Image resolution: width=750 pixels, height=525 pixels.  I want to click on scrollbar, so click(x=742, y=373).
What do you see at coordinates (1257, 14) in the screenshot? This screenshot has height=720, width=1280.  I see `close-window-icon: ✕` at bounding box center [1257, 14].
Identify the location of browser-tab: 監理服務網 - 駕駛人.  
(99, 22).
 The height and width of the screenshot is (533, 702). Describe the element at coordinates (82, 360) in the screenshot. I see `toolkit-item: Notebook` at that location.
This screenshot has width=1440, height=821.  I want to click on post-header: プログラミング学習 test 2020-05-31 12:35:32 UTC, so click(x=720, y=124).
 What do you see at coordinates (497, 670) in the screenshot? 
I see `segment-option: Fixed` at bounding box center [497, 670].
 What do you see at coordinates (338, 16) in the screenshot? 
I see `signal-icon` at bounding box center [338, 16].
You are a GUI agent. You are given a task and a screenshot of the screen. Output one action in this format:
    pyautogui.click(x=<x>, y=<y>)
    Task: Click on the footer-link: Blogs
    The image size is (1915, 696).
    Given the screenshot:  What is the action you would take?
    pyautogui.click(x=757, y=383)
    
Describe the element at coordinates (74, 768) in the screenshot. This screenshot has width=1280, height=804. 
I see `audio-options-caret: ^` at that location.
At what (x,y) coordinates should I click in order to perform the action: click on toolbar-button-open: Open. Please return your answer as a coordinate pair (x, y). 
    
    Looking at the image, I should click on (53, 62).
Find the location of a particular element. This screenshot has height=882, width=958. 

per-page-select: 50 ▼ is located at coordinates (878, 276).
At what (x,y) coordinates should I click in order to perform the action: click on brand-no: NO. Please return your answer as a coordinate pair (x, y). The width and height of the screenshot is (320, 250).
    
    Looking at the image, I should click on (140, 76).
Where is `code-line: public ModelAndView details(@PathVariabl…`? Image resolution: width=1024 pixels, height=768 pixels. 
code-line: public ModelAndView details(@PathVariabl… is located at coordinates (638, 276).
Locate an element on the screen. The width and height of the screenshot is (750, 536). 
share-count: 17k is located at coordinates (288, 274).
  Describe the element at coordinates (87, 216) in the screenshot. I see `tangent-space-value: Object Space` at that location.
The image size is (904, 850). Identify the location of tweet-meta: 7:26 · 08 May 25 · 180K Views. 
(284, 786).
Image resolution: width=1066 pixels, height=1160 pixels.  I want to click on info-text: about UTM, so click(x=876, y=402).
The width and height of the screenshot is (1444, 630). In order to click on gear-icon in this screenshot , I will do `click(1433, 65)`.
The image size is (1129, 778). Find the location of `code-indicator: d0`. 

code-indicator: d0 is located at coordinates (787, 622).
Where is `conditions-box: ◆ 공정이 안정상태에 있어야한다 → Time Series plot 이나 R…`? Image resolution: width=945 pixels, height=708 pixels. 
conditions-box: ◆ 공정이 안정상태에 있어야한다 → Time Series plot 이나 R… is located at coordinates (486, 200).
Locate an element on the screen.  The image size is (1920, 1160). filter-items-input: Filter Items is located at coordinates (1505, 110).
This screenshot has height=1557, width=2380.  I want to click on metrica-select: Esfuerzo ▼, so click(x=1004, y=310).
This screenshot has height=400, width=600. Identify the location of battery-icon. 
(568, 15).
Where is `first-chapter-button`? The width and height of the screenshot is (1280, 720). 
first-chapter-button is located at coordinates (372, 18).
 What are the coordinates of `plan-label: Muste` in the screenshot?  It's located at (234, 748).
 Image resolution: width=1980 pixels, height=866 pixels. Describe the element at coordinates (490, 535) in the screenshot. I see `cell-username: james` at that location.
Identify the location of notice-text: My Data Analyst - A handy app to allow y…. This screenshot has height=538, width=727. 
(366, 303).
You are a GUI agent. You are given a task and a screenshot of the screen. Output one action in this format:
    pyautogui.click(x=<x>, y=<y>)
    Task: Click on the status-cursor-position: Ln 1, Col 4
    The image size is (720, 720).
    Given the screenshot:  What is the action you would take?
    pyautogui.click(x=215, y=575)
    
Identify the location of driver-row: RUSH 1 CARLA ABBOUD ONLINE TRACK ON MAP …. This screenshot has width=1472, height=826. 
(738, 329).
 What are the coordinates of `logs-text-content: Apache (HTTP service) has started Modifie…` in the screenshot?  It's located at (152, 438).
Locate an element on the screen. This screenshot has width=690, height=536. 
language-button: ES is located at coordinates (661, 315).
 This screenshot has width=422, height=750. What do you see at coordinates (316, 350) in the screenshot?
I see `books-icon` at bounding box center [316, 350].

#####

*Problem to work on:*
Can you render every row above as a numbered list, leaving out the blank lines?

*Task output:*
1. Image resolution: width=750 pixels, height=525 pixels.  I want to click on scrollbar, so click(x=742, y=373).
2. What do you see at coordinates (1257, 14) in the screenshot? This screenshot has height=720, width=1280.  I see `close-window-icon: ✕` at bounding box center [1257, 14].
3. Identify the location of browser-tab: 監理服務網 - 駕駛人.  
4. (99, 22).
5.  The height and width of the screenshot is (533, 702). Describe the element at coordinates (82, 360) in the screenshot. I see `toolkit-item: Notebook` at that location.
6. This screenshot has width=1440, height=821.  I want to click on post-header: プログラミング学習 test 2020-05-31 12:35:32 UTC, so click(x=720, y=124).
7.  What do you see at coordinates (497, 670) in the screenshot? 
8. I see `segment-option: Fixed` at bounding box center [497, 670].
9.  What do you see at coordinates (338, 16) in the screenshot? 
10. I see `signal-icon` at bounding box center [338, 16].
11. You are a GUI agent. You are given a task and a screenshot of the screen. Output one action in this format:
12.     pyautogui.click(x=<x>, y=<y>)
13.     Task: Click on the footer-link: Blogs
14.     The image size is (1915, 696).
15.     Given the screenshot:  What is the action you would take?
16.     pyautogui.click(x=757, y=383)
17. Describe the element at coordinates (74, 768) in the screenshot. This screenshot has width=1280, height=804. 
18. I see `audio-options-caret: ^` at that location.
19. At what (x,y) coordinates should I click in order to perform the action: click on toolbar-button-open: Open. Please return your answer as a coordinate pair (x, y). 
20.     Looking at the image, I should click on (53, 62).
21. Find the location of a particular element. This screenshot has height=882, width=958. 
22. per-page-select: 50 ▼ is located at coordinates (878, 276).
23. At what (x,y) coordinates should I click in order to perform the action: click on brand-no: NO. Please return your answer as a coordinate pair (x, y). The width and height of the screenshot is (320, 250).
24.     Looking at the image, I should click on (140, 76).
25. Where is `code-line: public ModelAndView details(@PathVariabl…`? Image resolution: width=1024 pixels, height=768 pixels. 
26. code-line: public ModelAndView details(@PathVariabl… is located at coordinates (638, 276).
27. Locate an element on the screen. The width and height of the screenshot is (750, 536). 
28. share-count: 17k is located at coordinates (288, 274).
29.   Describe the element at coordinates (87, 216) in the screenshot. I see `tangent-space-value: Object Space` at that location.
30. The image size is (904, 850). Identify the location of tweet-meta: 7:26 · 08 May 25 · 180K Views. 
31. (284, 786).
32. Image resolution: width=1066 pixels, height=1160 pixels.  I want to click on info-text: about UTM, so click(x=876, y=402).
33. The width and height of the screenshot is (1444, 630). In order to click on gear-icon in this screenshot , I will do `click(1433, 65)`.
34. The image size is (1129, 778). Find the location of `code-indicator: d0`. 
35. code-indicator: d0 is located at coordinates (787, 622).
36. Where is `conditions-box: ◆ 공정이 안정상태에 있어야한다 → Time Series plot 이나 R…`? Image resolution: width=945 pixels, height=708 pixels. 
37. conditions-box: ◆ 공정이 안정상태에 있어야한다 → Time Series plot 이나 R… is located at coordinates (486, 200).
38. Locate an element on the screen.  The image size is (1920, 1160). filter-items-input: Filter Items is located at coordinates (1505, 110).
39. This screenshot has height=1557, width=2380.  I want to click on metrica-select: Esfuerzo ▼, so click(x=1004, y=310).
40. This screenshot has height=400, width=600. Identify the location of battery-icon. 
41. (568, 15).
42. Where is `first-chapter-button`? The width and height of the screenshot is (1280, 720). 
43. first-chapter-button is located at coordinates (372, 18).
44.  What are the coordinates of `plan-label: Muste` in the screenshot?  It's located at (234, 748).
45.  Image resolution: width=1980 pixels, height=866 pixels. Describe the element at coordinates (490, 535) in the screenshot. I see `cell-username: james` at that location.
46. Identify the location of notice-text: My Data Analyst - A handy app to allow y…. This screenshot has height=538, width=727. 
47. (366, 303).
48. You are a GUI agent. You are given a task and a screenshot of the screen. Output one action in this format:
49.     pyautogui.click(x=<x>, y=<y>)
50.     Task: Click on the status-cursor-position: Ln 1, Col 4
51.     The image size is (720, 720).
52.     Given the screenshot:  What is the action you would take?
53.     pyautogui.click(x=215, y=575)
54. Identify the location of driver-row: RUSH 1 CARLA ABBOUD ONLINE TRACK ON MAP …. This screenshot has width=1472, height=826. 
55. (738, 329).
56.  What are the coordinates of `logs-text-content: Apache (HTTP service) has started Modifie…` in the screenshot?  It's located at (152, 438).
57. Locate an element on the screen. This screenshot has width=690, height=536. 
58. language-button: ES is located at coordinates (661, 315).
59.  This screenshot has width=422, height=750. What do you see at coordinates (316, 350) in the screenshot?
60. I see `books-icon` at bounding box center [316, 350].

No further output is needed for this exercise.